* _WHAT IS EXPECTED_
Continue the chat thread below about commuting to London and moving large files from EC2 to S3, starting after its last message.

Fork me on GitHub

how's everybody doing today?


@alex.lynham - Tired, jaded and ill-at-ease with the World and my place in it, since you asked.


(hope that's not too much of a downer πŸ˜‰ )


are you okay dude?


just work getting you down?


Yeah, just work getting me down, and some of it's awesome by the way, I am just more homesick than usual this trip.


I think it's 'cos I've seen friends I've not seen for a long time and they have kids my age but they are home all the time, more than anything if I am honest.


That and I didn't sleep well last night (despite lying to my AirBnB host about it) and I feel a little out of phase with reality this morning.


Nothing a nice relaxing weekend in Scotland and a walk in the hills won't fix, I expect πŸ™‚


(and some time with the family, clearly)


it's gotta be quite tough commuting from scotland to london @maleghast...


It can be, that's for sure. I'll be honest though, @mccraigmccraig, most of the time it feels easier on my system than the daily commute from Sevenoaks used to be. Having to be on trains and Tubes and in the car for upwards of 2 hours each way every day was harder.

πŸ˜‚ 4

I don't miss that at all.


JVM, in my case.


haven't tried. If you're not interested in SSR and just want the fulcro server ("/api") for lambdas. There you can use fulcro server or just do your own thing and use for the parsing the queries.


Thanks. Let me try that out


I could do with having the money to stay a short walk from our London office when I come down, so that it really is only one journey down and one journey home.


That would be ideal


whoa, okay that's an insane commute 😞


Sorry you're feeling low dude


@alex.lynham - Thanks πŸ™‚ In fairness to all concerned, the work-time this trip has been awesome, and I'm not just saying that 'cos some of those people lurk in this channel, but for some reason being away from home has just been harder this week. I am sure it will pass.


Anyone got any experience with using AWS EC2 to ship in large files (15-25 GB) and then push them to S3? I am noticing that doing this on an ad hoc, manual basis I am being hit with network throttling, which I have overcome in the short-term by just killing one instance and launching a new one, but this is not a scalable solution...


Worst case scenario I could__ just acquire the files MUCH more slowly (7-9 hours instead of 15 minutes) after the throttling kicks in (assuming that the throttling is not lifted at some point), but I would rather find out if there is a reliable way to provision infra that can consistently move large files around at speed..?


Also, I need to make sure that I am not (in the fullness of time) paying network traffic fees to move files from EC2s in my Default VPC to S3 - it has been suggested to me that this might be a sleeping cost waiting to come and bite me if I don't take steps to mitigate it.


What sort of instance types are you using?


At the moment, 'cos I am doing it manually, spinning one up for >1hr I am just using t2.micro-s


That could be part of the problem, bigger instances get dedicated network


Yeah, I figured


The thing is, until I have this side of things automated I don't want to pay the hourly for great big, crunchy instances


Could you look at spot instances?

* _INFORMATION SUPPLIED_
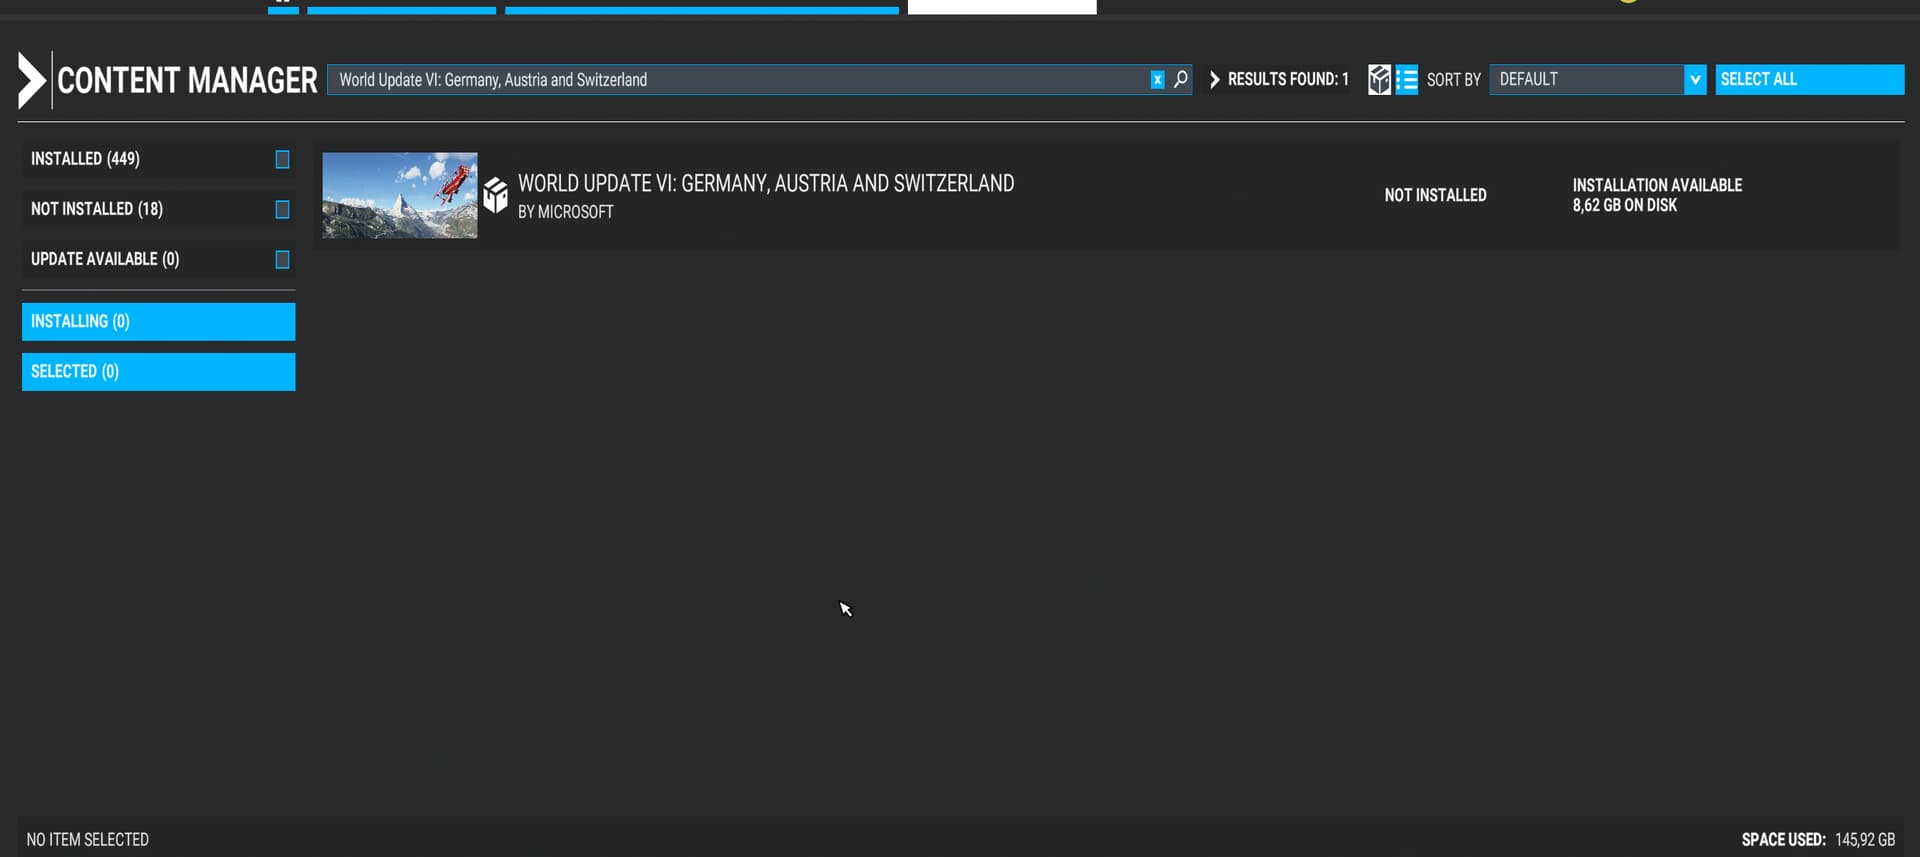Viewport: 1920px width, 857px height.
Task: Clear the search field with the X icon
Action: point(1157,80)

* _ANSWER TO THE EXERCISE_
I am nearly done with this brief bit of manual data shipping - the last of three files is going to S3 as I type and is nearly there - but I need to start approaching the problem of automating this whole process and I just want to be certain that the instance I deploy to will not get its network connectivity throttled


when I do it.


i've never noticed any network throttling... we don't generally ship files as big as 25GB but 3-5GB is common


@mccraigmccraig I did one at 20.1 and then another at 19.5 and they both shipped at an average network speed of 30Mb/s but when I kicked off the third transfer I was looking at speeds of 600kb/s instead


(third transfer was another 20.1 Gb file)


i don't think i've ever shipped 60GB of files continuously to S3 though, so i don't think i would have encountered any throttling after 40GB or so


*nods* Yeah, I realise it's not all that common a use-case


.grib files are MAHOOSIVE


some of our structured log dumps and db snapshots are of that sort of size, but they compress quite well


I have not tried compressing .grib files, but they are already a compressed binary format file, so I am not expecting that they will compress all that well. Also I am fetching them after they have been created / compiled on a third-party's system (via an API or by hand) and as such I cannot easily control their initial state. I suppose that I could push them through compression so that they are saved to disk in a compressed format, but I cannot request that they be compressed on that third-party's end.


by ship in you mean upload?


the shuffling/serverless tools for S3 are pretty wild good these days depending on what your vector is...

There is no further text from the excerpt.